Can I use Early Stopping or Callback with Model Maker

I am using Model Maker and I’d like to figure out what is the best epoch for my training. I tried Callbacks in object_detector.create() with callback = tf.keras.callbacks.EarlyStopping(monitor=‘loss’, patience=3). But it seems like Model Maker doesn’t support it. Does anyone have an idea how I can find the best epoch to train a model?

Hi @Z_Borui , looping in @Tian_LIN :+1:

Hi @Z_Borui, currently not. In order to suit different ML tasks, we only use built-in strategies for training case-by-case. But you raised a good feature request.

The difficulty is that “loss” may not be the only criteria for early stopping. Sometimes loss flattens for a few epochs, but in future it may goes down. Or, in many real complicated models, setting a good learning rate decay strategy and training to the end is much more efficient than a fixed rate and early stopping.

On the other hand, if you just want to know which epoch contains the minimum loss, it is definitely possible to do it today. For example, train the model slightly longer (say 20 epochs), and you can simply know the 15th epoch is the minimum by the metrics reported every round.

Hope it could help! Or, if you want to contribute to the new feature, welcome! :slight_smile:

@Yuqi_Li @Lu_Wang

@8bitmp3 @Tian_LIN Thank you all for the replies!

I am setting the epoch as 70 since my training dataset is quite large (>10k images), and it seems the “loss” is continuously dropping as the training goes. So far the 70th epoch has the minimum loss thus I am not sure if I would need to continually expand the epochs or not.

BTW, I really appreciate your work! Model Maker just makes ML much easier and I am looking forward to you adding more features to it!

If the 70th epoch has the lowest ‘lost,’ you almost certainly should train for longer to see if the loss will continue to decrease.
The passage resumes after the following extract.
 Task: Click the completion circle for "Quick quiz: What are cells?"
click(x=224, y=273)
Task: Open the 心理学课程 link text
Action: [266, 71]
To @Tian_LIN’s point, you want to find your ‘lower bound’ and then reduce the number of epochs from that point (to decrease training time and overfitting).

As you’re experimenting with your training, using checkpoints may be helpful (it looks like the checkpoint feature for Model Maker has a bug: Tflite checkpoint restore · Issue #56117 · tensorflow/tensorflow · GitHub)

I found this thread because I agree, and early stopping feature would be helpful with TFLITE Model Maker.